- WHAT NEEDS TO BE DONE -
Leave out the pictures and output the data verbatim.

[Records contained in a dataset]
:::::

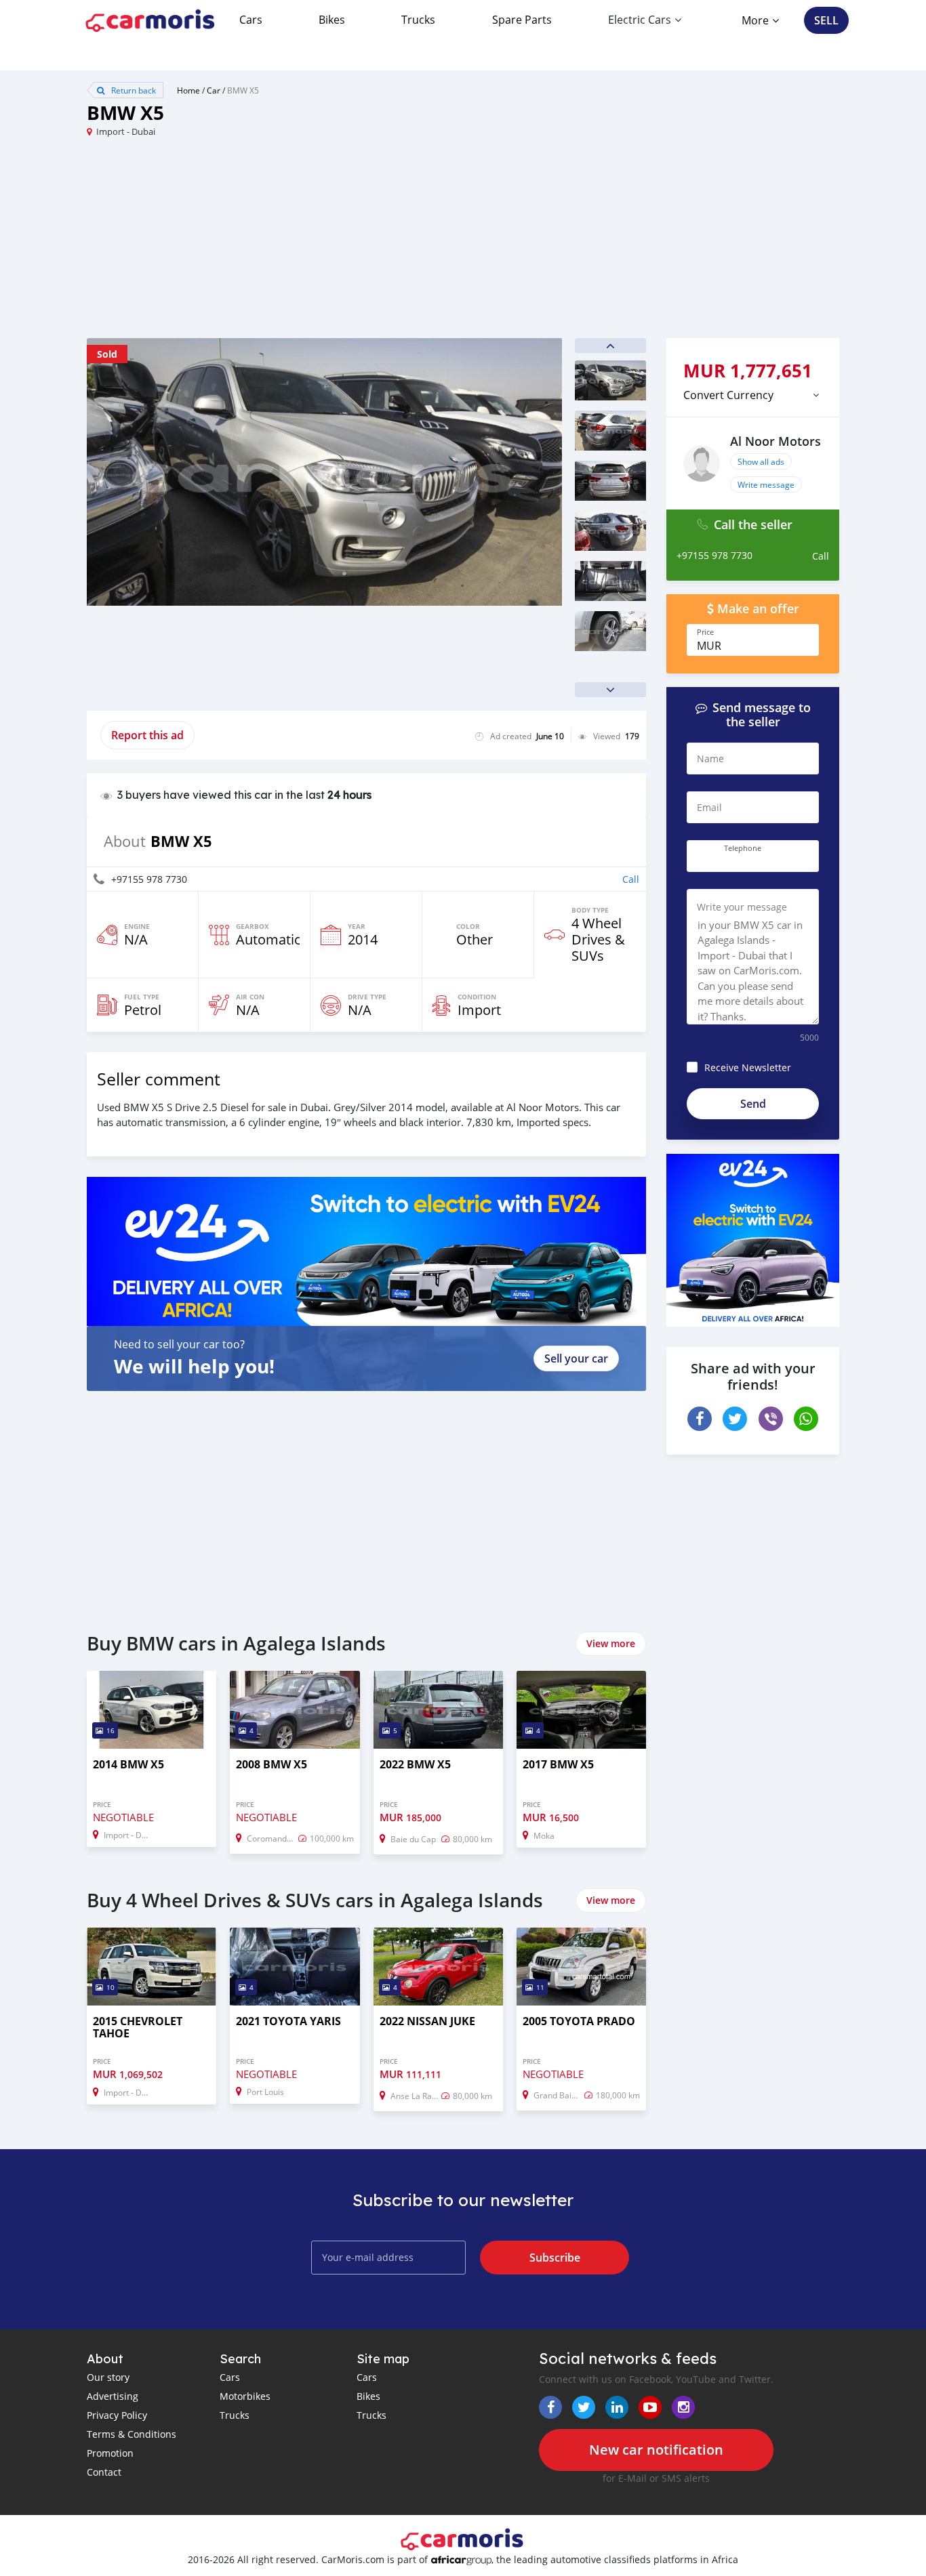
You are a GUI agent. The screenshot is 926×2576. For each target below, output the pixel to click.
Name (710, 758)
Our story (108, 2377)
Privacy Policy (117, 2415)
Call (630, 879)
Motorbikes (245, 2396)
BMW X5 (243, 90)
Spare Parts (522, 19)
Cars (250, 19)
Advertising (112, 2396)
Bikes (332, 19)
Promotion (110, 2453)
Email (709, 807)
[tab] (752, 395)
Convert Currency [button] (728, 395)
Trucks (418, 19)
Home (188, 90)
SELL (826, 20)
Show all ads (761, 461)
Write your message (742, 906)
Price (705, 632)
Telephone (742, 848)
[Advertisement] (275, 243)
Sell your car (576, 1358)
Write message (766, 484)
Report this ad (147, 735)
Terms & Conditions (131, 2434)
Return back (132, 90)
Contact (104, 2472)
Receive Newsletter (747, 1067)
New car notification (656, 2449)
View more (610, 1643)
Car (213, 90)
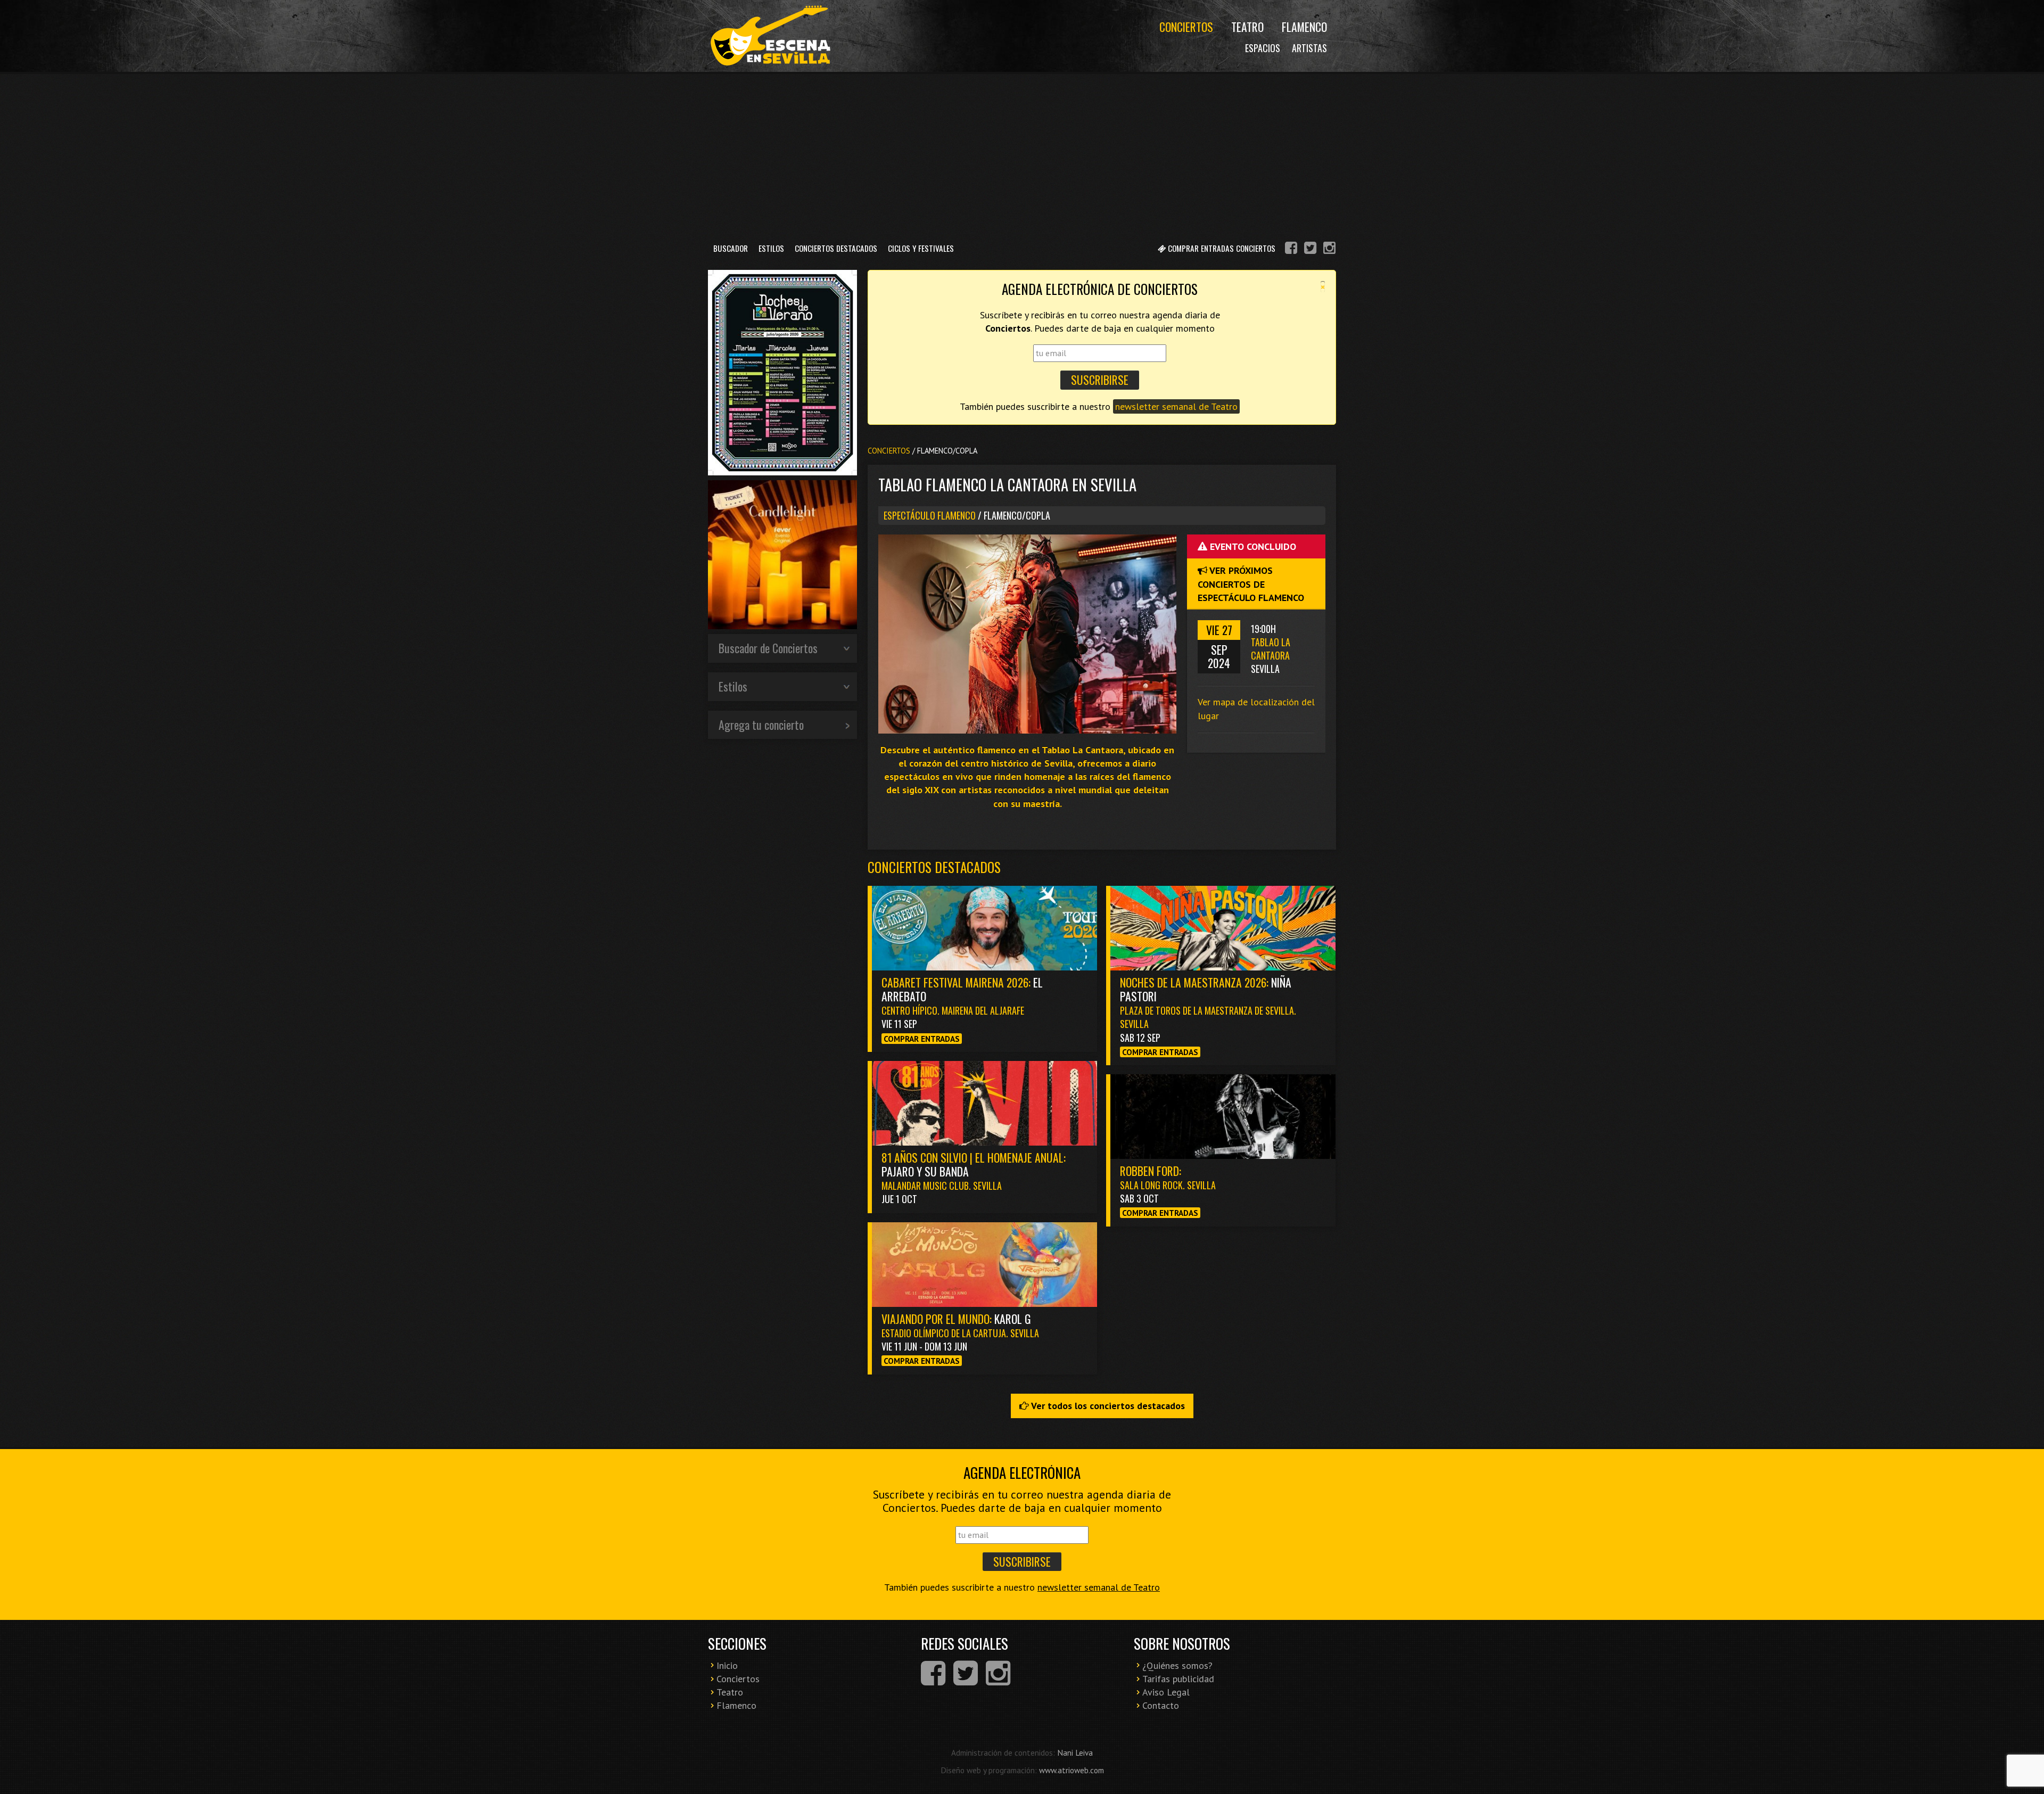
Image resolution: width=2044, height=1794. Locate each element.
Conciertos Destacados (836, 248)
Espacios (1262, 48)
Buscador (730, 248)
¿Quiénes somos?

:::::

- EXERCISE SOLUTION -
You are a GUI agent. The screenshot is 926×2576. For each target below, output the pixel to click.
Name (710, 758)
Our story (108, 2377)
Privacy Policy (117, 2415)
Call (630, 879)
Motorbikes (245, 2396)
BMW X5 (243, 90)
Spare Parts (522, 19)
Cars (250, 19)
Advertising (112, 2396)
Bikes (332, 19)
Promotion (110, 2453)
Email (709, 807)
[tab] (752, 395)
Convert Currency [button] (728, 395)
Trucks (418, 19)
Home (188, 90)
SELL (826, 20)
Show all ads (761, 461)
Write your message (742, 906)
Price (705, 632)
Telephone (742, 848)
[Advertisement] (275, 243)
Sell your car (576, 1358)
Write message (766, 484)
Report this ad (147, 735)
Terms & Conditions (131, 2434)
Return back (132, 90)
Contact (104, 2472)
Receive Newsletter (747, 1067)
New car notification (656, 2449)
View more (610, 1643)
Car (213, 90)
Image resolution: width=2044, height=1794. Locate each element.
Conciertos Destacados (836, 248)
Espacios (1262, 48)
Buscador (730, 248)
¿Quiénes somos?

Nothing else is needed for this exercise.